A few years ago Kim called K-pop a “vicious cancer” corrupting the young in the North. His state media have warned that if left unchecked, it would make North Korea “crumble like a damp wall.” And what could be more scary to a third-generation dictator like Kim than having his regime crumble?
Kim apparently hopes that by portraying South Koreans as enemies of the North Korean people and imposing severe penalties on those consuming things from South Korea, he will be able to stop his people from learning about the outside world.
But these steps may only be delaying the inevitable: Many North Koreans don’t buy the Kim regime’s indoctrination, which risibly portrays North Korea as being a “utopia surrounded by a hellish outside world.”
Threatening an offensive featuring K-pop and other information deployed via balloons could be an important component of a campaign to influence the North Korean regime. In addition to million-drive airdrops, South Korea and the United States could use their media resources to support Korean-language reports about North Korean regime failures and human rights violations and the suffering of the North Korean people.

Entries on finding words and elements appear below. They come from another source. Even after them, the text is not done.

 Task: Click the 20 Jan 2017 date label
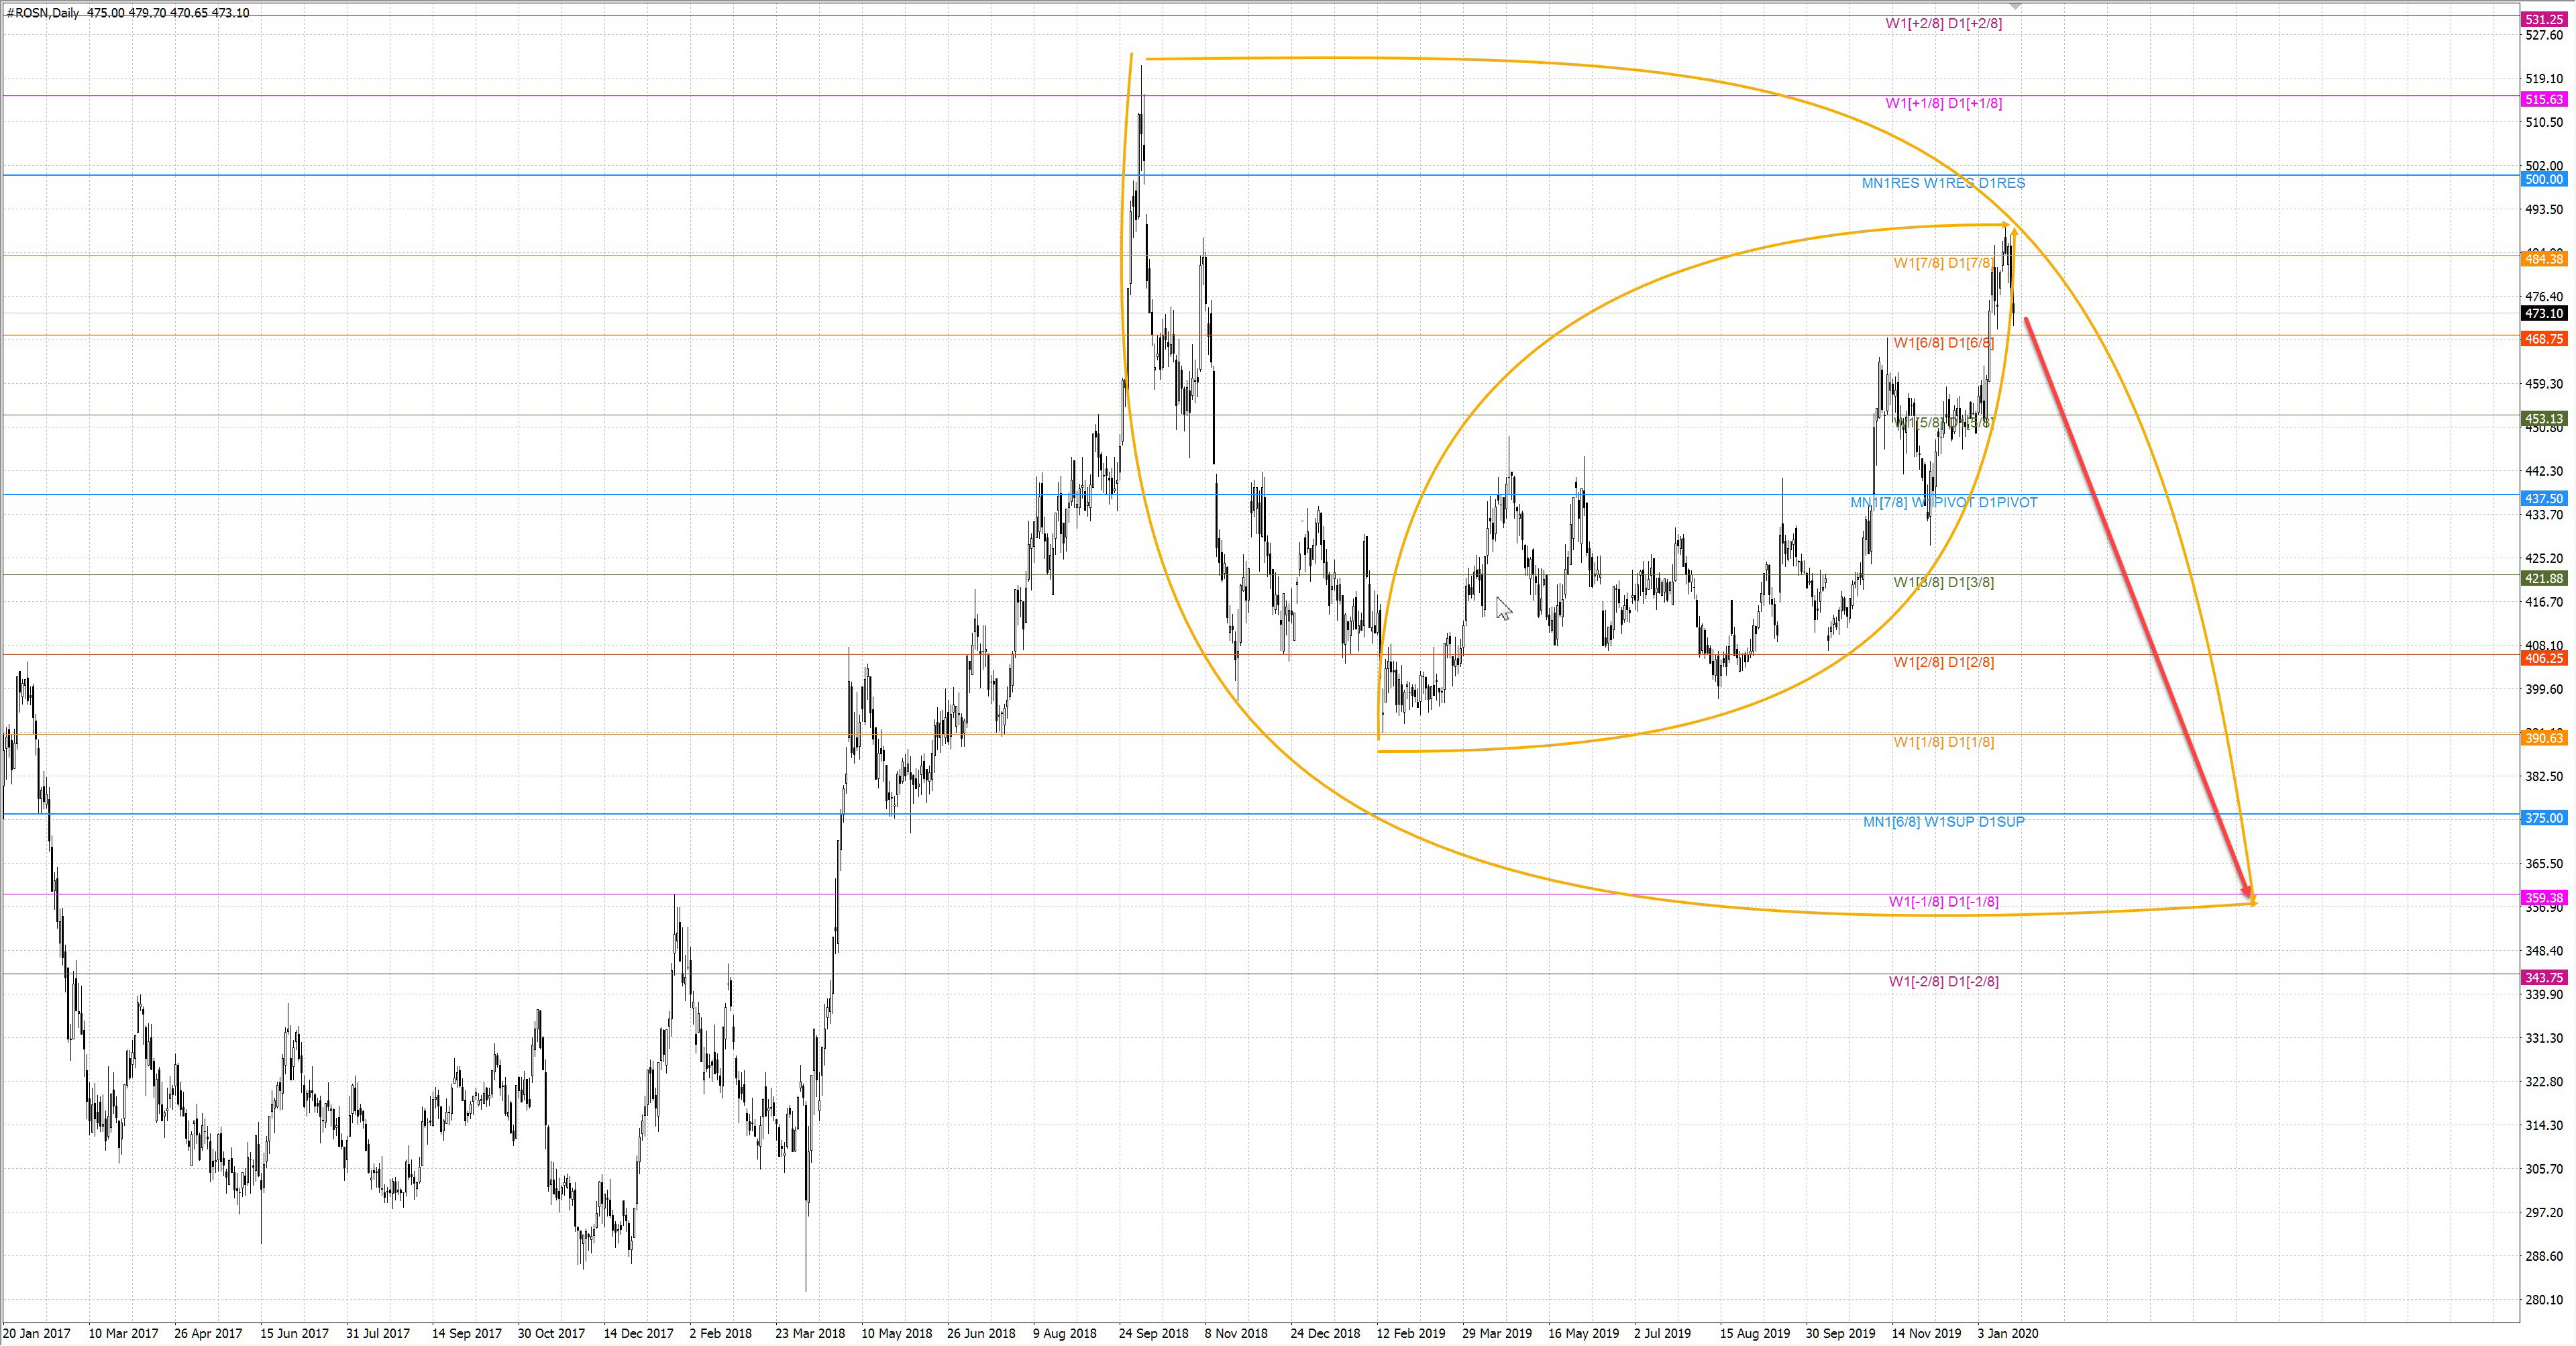click(36, 1333)
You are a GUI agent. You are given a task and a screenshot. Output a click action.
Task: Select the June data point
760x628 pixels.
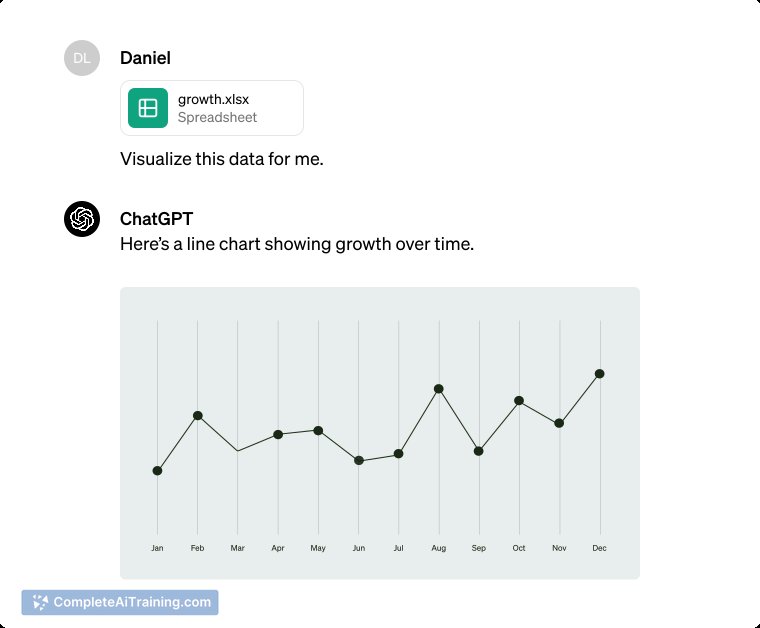point(359,460)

Washington and Seoul could also increase broadcasts into the North in ways that would circumvent or overwhelm North Korean jamming. And they could threaten to continue and even increase the recently restarted broadcasts along the Demilitarized Zone, which Kim would find objectionable in part because many of the North Korean soldiers in that area are from elite families who live in Pyongyang, families Kim particularly wants to isolate from outside information.
Information efforts could also be increased elsewhere. For example, South Korea and the United States could distribute information and K-pop to North Korean diplomats and business people overseas, to North Korean front companies in various other countries, and to North Korean soldiers who are most likely on the Russian front lines supporting the use of North Korean artillery and missiles against Ukraine.
With survival of his regime on the line, the threat of an ongoing information campaign that relies on balloon drops, followed by the use of other technologies, could help prod Kim to step back from immediate plans such as another nuclear test and to rethink his overall nuclear ambitions. South Korea and the United States could tell Kim that if he does not accept a freeze on nuclear weapons production, his regime should be prepared to be rocked by a vast information offensive.
There is power in information, and Kim has repeatedly signaled that he is terrified by it. South Korea and the United States have few levers to apply against the North. Delivering information that could destabilize the regime is clearly one they should use.
Bruce W. Bennett is a senior international and defense researcher at Rand Corp., a nonprofit, nonpartisan research institution.